Devant la Cour d’appel, le procureur de la PGQ Me Jean-François Paré aura essentiellement le même mandat qu’en Cour supérieure : répondre aux arguments des avocats d’Alexandre Bissonnette qui qualifient d’inconstitutionnelle la disposition 745.51 du Code criminel permettant le cumul des périodes de 25 ans d’inadmissibilité à la libération conditionnelle.
Selon la défense, cet article de loi entraîne une peine trop longue, cruelle et inusitée, contraire à la Charte canadienne des droits et libertés.
Selon la Procureure générale du Québec, le fameux article sur les peines consécutives ne peut pas contrevenir à la Charte puisqu’il ne fait que prévoir la possibilité pour le juge du procès d’ordonner le cumul de périodes.
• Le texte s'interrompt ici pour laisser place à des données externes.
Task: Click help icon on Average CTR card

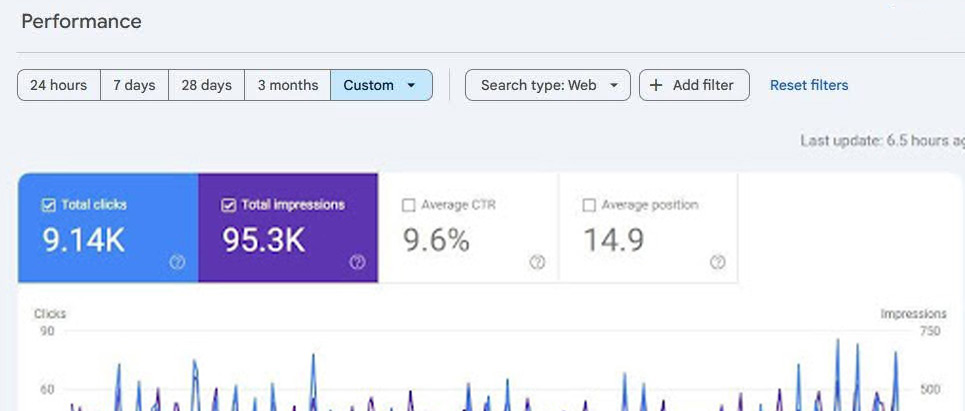Action: click(537, 262)

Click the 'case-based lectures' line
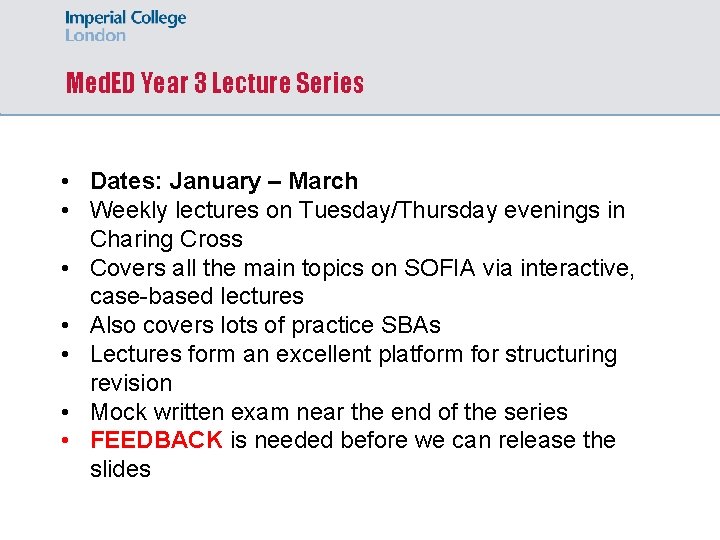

Il ne s’agit pas d’une disposition obligatoire, ajoute la PGQ. «Le cumul de ces périodes ne pourra être ordonné que s’il constitue une peine proportionnelle à l’endroit du contrevenant».
Le juge François Huot avait décidé d’écarter le cumul des peines qui le forçait à imposer une période de 50 ans au tueur de la Mosquée, ce qui l’amenait à l’âge de 77 ans avant de pouvoir faire une première demande de libération. Le juge Huot estimait entre 35 et 42 ans la période appropriée au cas de Bissonnette.
Le juge Huot avait aussi déclaré que les peines consécutives étaient contraires à la dignité humaine par leur portée excessive. Coupable de six meurtres au premier degré, Bissonnette pouvait techniquement être condamné à 150 ans de prison.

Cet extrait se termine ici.